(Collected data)
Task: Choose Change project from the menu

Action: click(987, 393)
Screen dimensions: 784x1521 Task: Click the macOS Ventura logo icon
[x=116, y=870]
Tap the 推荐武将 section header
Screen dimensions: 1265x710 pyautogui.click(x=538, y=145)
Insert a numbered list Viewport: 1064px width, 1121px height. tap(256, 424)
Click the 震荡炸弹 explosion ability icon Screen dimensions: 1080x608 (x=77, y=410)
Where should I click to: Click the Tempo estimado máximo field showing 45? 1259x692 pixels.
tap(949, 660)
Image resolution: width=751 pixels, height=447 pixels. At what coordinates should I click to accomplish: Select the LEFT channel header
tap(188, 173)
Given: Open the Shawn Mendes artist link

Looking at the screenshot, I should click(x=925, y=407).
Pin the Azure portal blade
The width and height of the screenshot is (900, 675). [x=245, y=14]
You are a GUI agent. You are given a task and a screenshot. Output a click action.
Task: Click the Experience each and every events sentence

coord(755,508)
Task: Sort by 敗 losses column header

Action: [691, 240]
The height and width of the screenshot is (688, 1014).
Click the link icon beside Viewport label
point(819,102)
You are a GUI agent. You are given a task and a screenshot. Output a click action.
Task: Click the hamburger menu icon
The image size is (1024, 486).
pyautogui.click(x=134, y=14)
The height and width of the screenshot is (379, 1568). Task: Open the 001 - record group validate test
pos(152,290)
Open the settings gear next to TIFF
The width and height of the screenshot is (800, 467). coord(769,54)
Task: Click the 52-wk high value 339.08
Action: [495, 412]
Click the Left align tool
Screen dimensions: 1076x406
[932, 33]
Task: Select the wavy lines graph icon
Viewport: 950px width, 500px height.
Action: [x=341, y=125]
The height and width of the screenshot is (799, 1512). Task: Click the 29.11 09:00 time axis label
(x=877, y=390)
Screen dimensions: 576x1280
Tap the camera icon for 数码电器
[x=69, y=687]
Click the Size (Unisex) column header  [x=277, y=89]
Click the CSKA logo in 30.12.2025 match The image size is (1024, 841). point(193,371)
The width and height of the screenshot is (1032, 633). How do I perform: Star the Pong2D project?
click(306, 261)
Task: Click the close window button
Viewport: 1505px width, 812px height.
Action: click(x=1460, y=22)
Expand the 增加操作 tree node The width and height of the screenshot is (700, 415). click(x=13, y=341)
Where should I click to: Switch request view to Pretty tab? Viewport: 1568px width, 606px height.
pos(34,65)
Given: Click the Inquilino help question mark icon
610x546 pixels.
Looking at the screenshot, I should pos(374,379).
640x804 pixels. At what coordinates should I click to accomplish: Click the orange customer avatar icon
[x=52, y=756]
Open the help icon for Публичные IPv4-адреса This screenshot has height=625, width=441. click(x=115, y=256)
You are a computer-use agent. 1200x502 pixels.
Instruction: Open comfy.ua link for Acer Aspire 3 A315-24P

## WHAT IS EXPECTED:
Where the word "help" occurs in a line of the records, copy that line.

## SOLUTION:
Given: Click the Inquilino help question mark icon
Open the help icon for Публичные IPv4-адреса This screenshot has height=625, width=441. click(x=115, y=256)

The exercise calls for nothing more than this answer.